Last week, the national average was $4 per gallon. Since then, some places have seen modest drops of a penny or two.

Crude oil prices account for about two-thirds of what we pay for gasoline and it usually takes a week or so for lower oil prices to show up at the pumps.

AAA points to the old saying that gas prices go up like a rocket and fall like a feather.

A 50-cent drop in prices would save U.S. drivers about $189 million a day.

Typically, gas prices peak each spring, then fall into a summertime swoon that can last several weeks.

Now, however, there are concerns that severe flooding on the Mississippi could knock out refineries near the river. That has not happened yet, though, which means there is no reason gas prices shouldn’t go down, especially considering the fact that Americans are driving less so demand is down.
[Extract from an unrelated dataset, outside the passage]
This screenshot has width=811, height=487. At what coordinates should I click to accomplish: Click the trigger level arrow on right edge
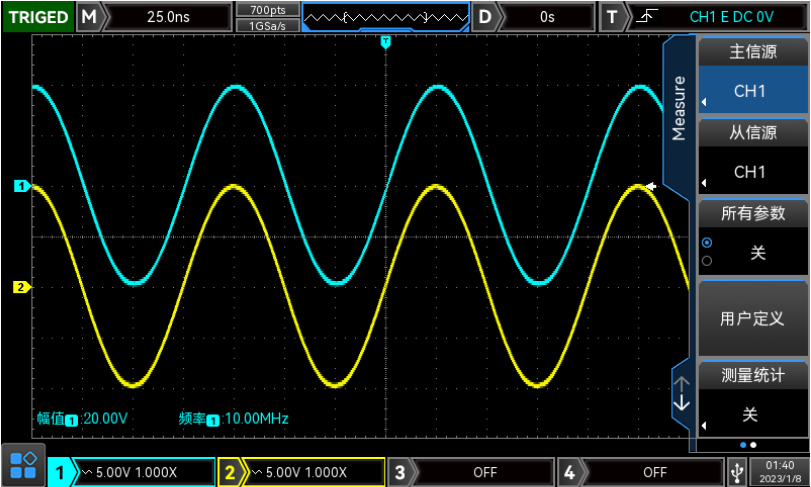pos(651,186)
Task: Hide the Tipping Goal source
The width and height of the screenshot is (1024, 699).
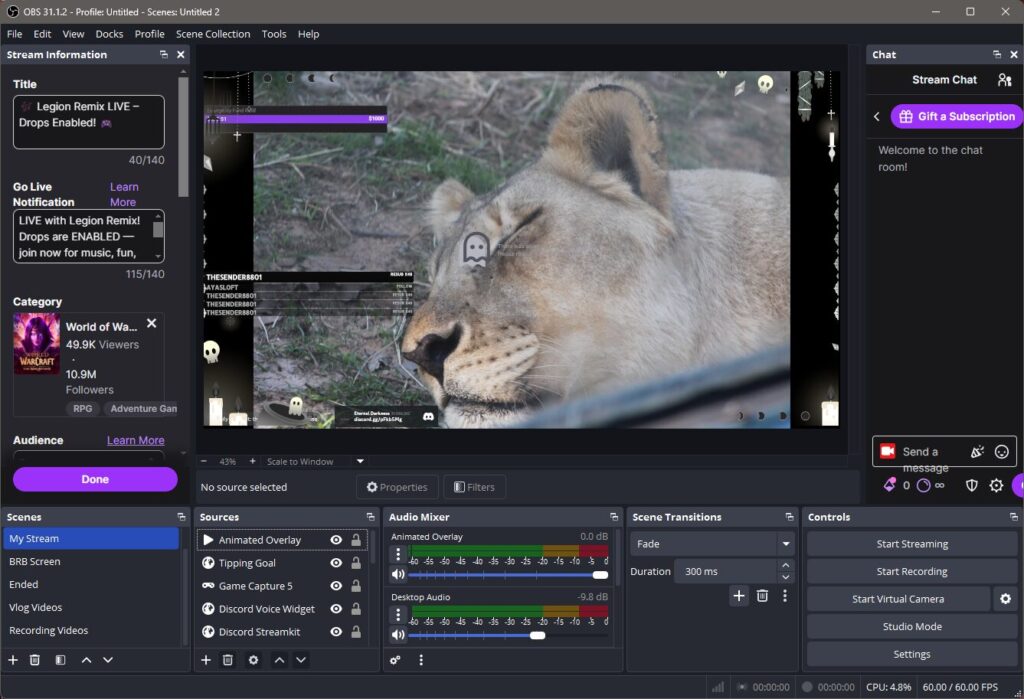Action: [336, 563]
If the prices do not drop in the next few days, experts say it will be evidence and supply-and-demand is not playing a big role in what we’re paying at the pump.

The last time gas prices hit $4 per gallon, which was three years ago, oil prices were much higher than they are now. Back then, oil was $147 per barrel. Today, it’s less than $120. That considerable difference has many wondering what’s actually driving the price of gas in the U.S.

Some experts say a weaker dollar is a contributing factor, but it can’t be the only reason gas prices are what they are.

Americans continue to blame big oil companies for the high gas prices. According to recent polls, six out of 10 Americans place a great deal squarely on those companies. An additional three out of 10 say they deserve at least some of the blame.

Oil company executives are schedules to testify before a Senate committee on Thursday.